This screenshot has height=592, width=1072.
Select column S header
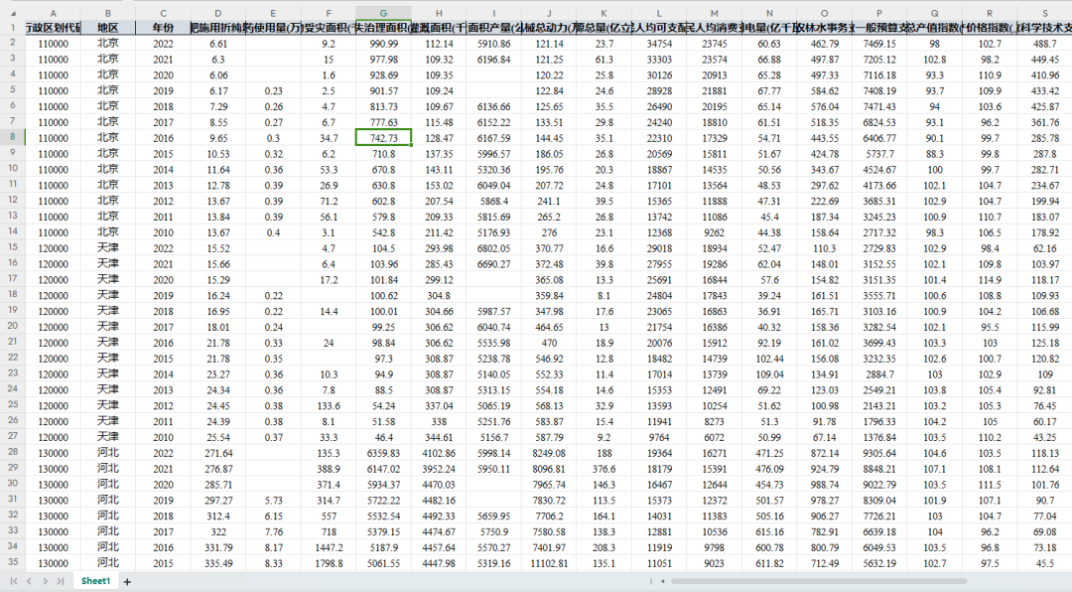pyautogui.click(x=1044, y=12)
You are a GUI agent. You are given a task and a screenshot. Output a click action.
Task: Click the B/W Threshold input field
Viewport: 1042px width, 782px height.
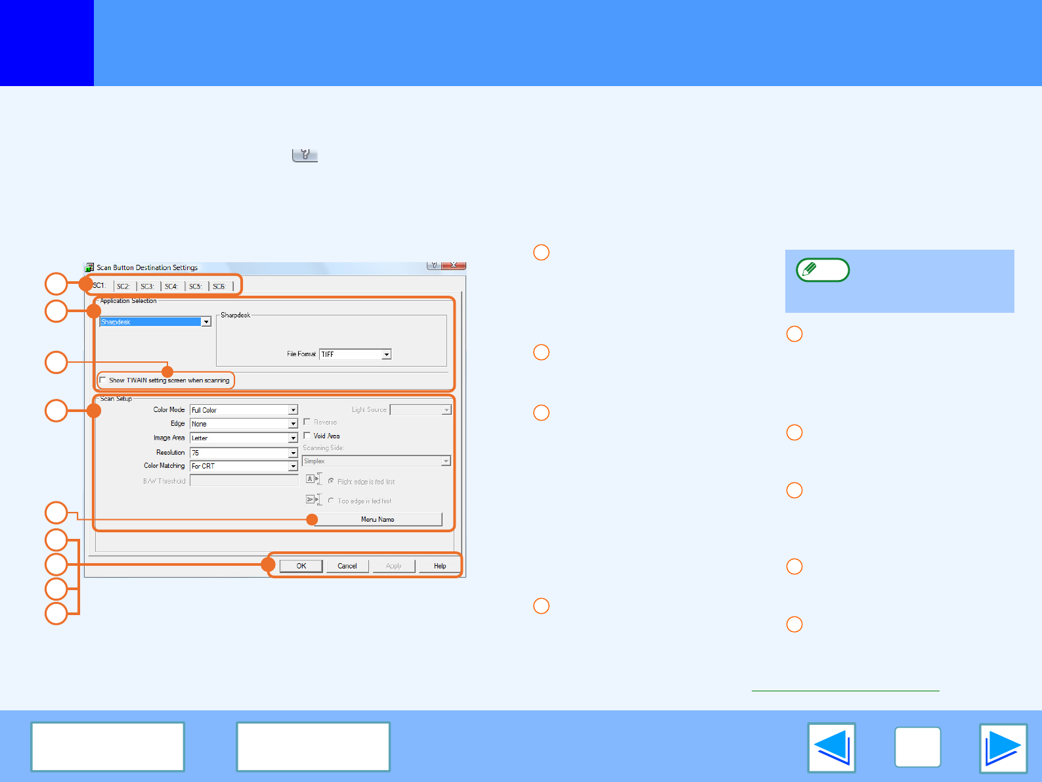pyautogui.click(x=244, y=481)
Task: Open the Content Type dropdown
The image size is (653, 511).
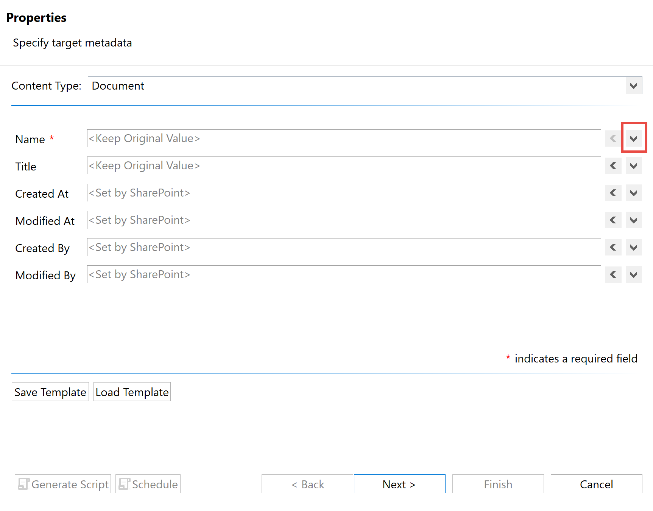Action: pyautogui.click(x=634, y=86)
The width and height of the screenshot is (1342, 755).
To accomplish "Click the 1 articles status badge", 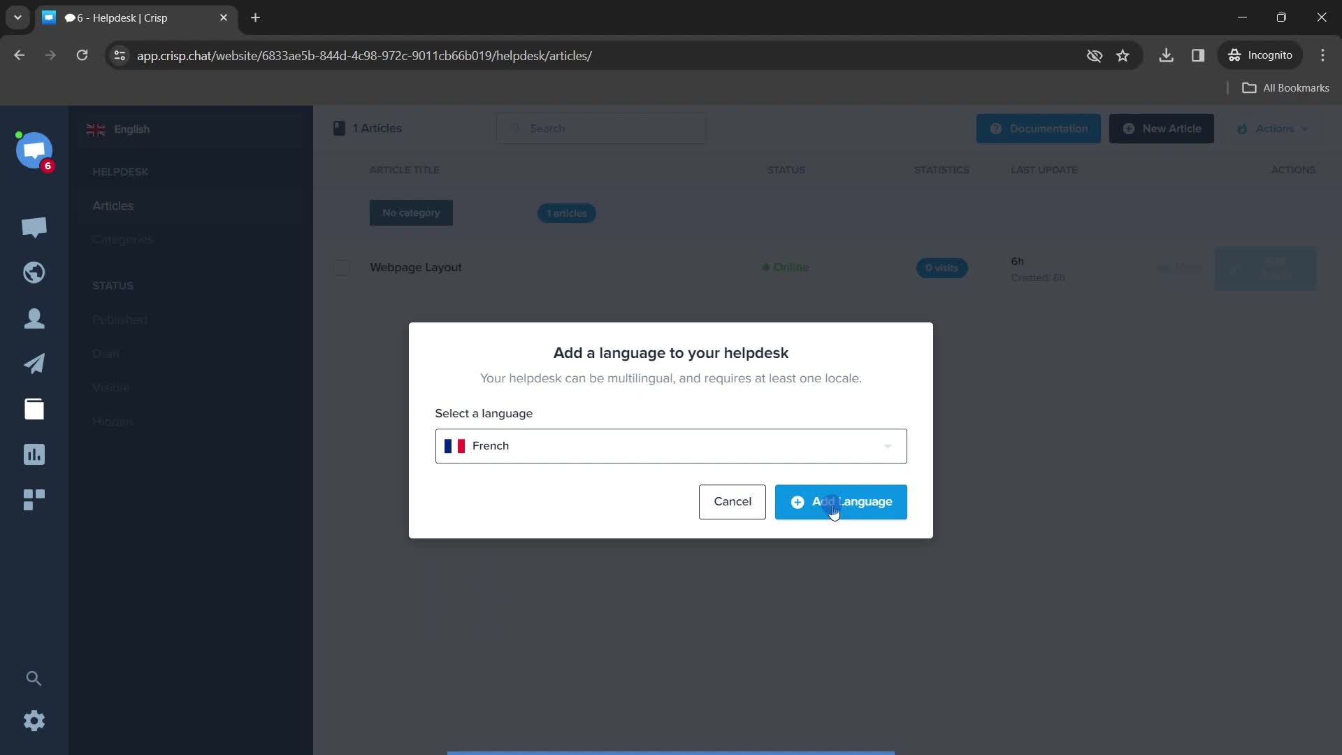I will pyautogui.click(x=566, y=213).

==

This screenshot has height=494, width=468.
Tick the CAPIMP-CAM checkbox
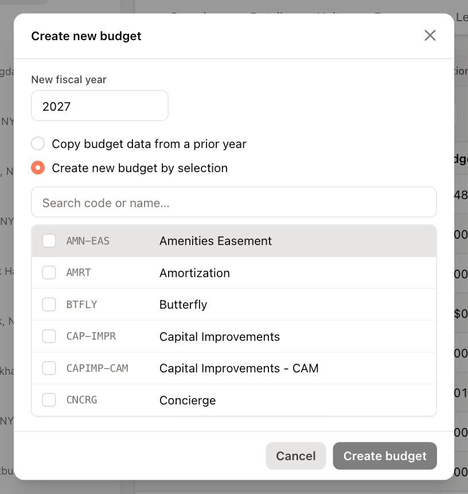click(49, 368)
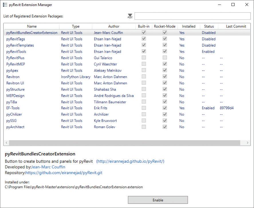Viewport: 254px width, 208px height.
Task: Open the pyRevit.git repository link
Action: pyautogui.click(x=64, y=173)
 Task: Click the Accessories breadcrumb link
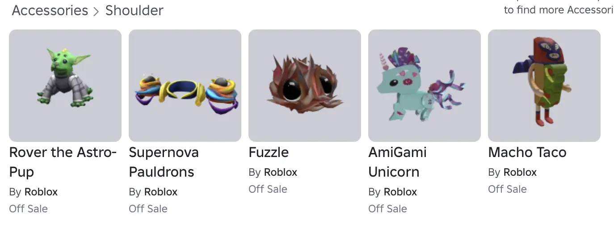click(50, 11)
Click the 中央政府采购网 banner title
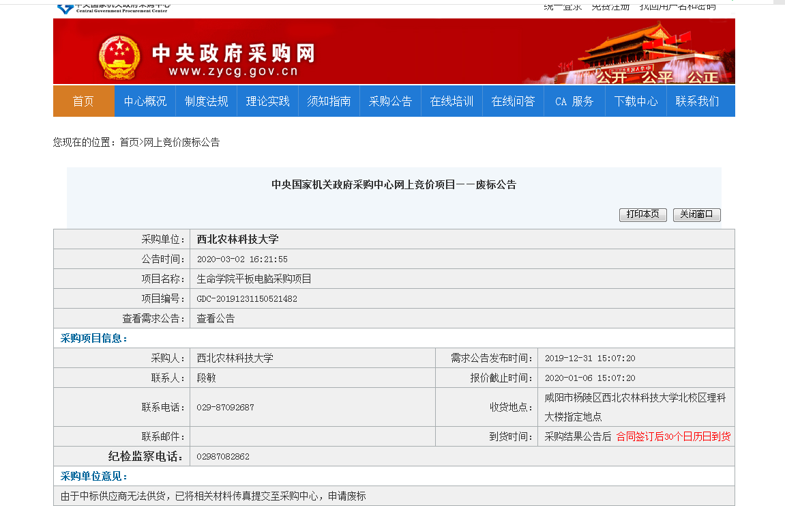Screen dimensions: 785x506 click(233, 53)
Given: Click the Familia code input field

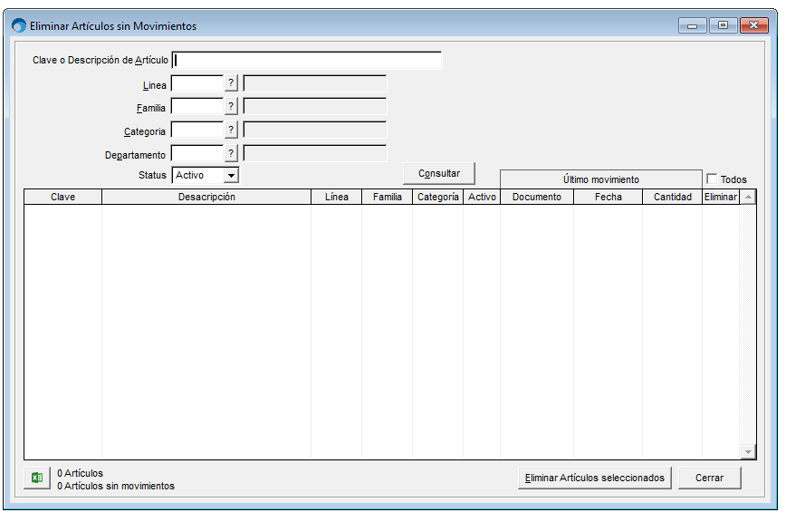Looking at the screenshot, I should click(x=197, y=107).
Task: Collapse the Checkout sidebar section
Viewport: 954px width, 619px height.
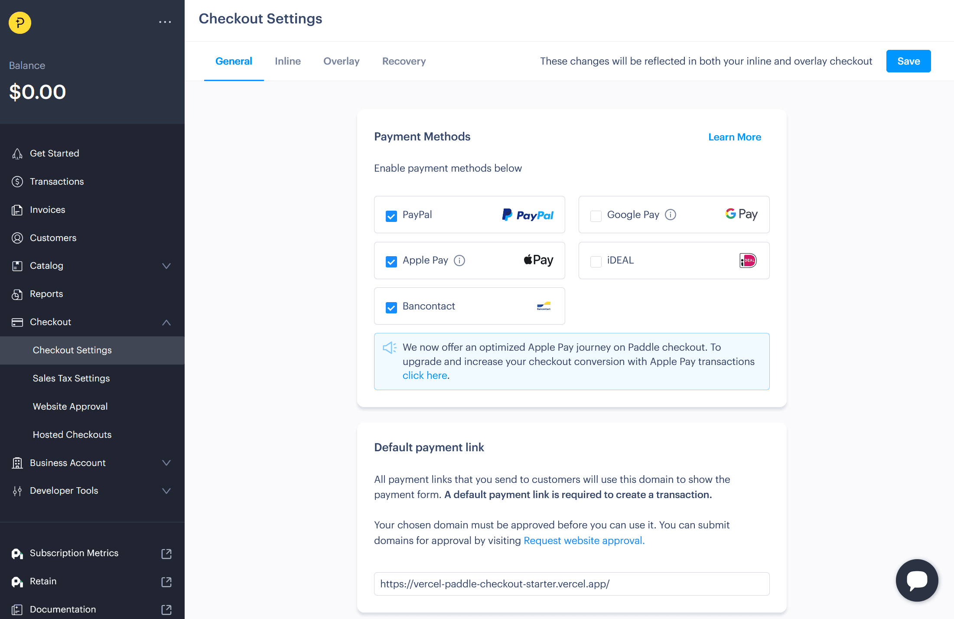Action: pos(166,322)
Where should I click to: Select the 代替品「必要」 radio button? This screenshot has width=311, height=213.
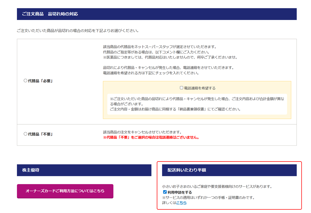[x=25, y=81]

* * *

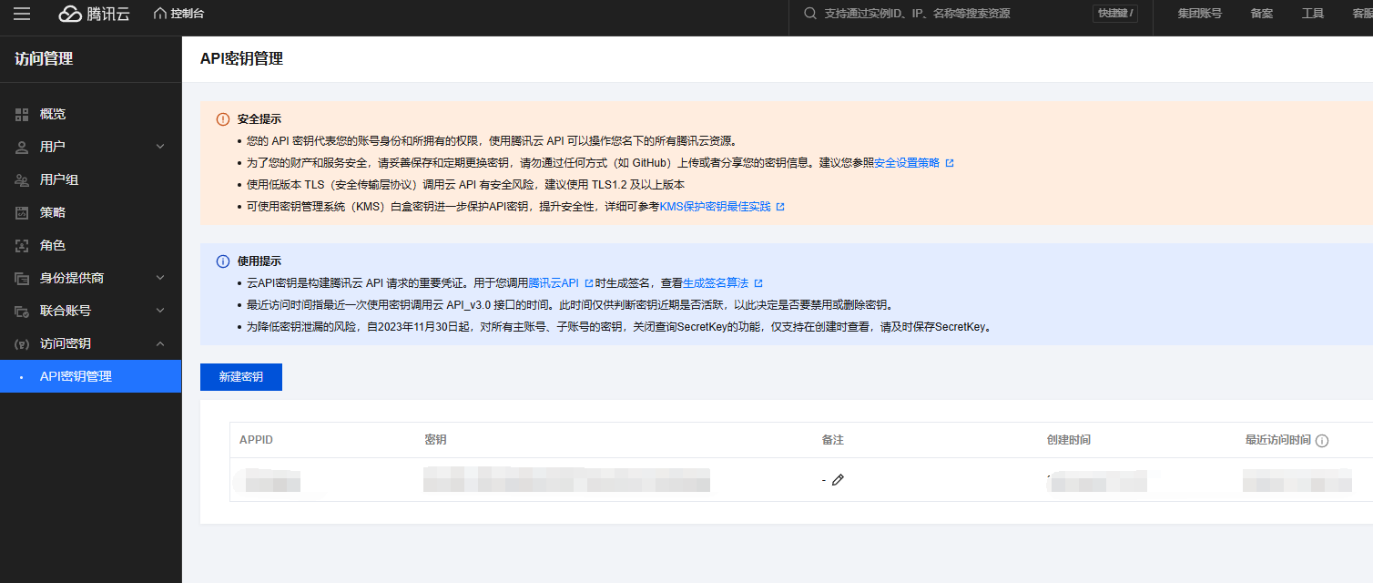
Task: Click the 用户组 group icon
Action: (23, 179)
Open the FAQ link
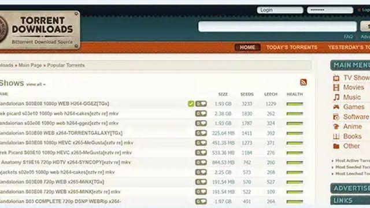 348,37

◆ **What is required**: In the material above, which lines fall between the one holding "This screenshot has height=592, width=1072." and the one holding "Task: Click the B/W Threshold input field", inclusive? Print exactly those, with the pictures left out.

◆ **Solution**:
This screenshot has height=592, width=1072.
Select column S header
pyautogui.click(x=1044, y=12)
You are a GUI agent. You are given a task and a screenshot. Output a click action.
Task: Click the B/W Threshold input field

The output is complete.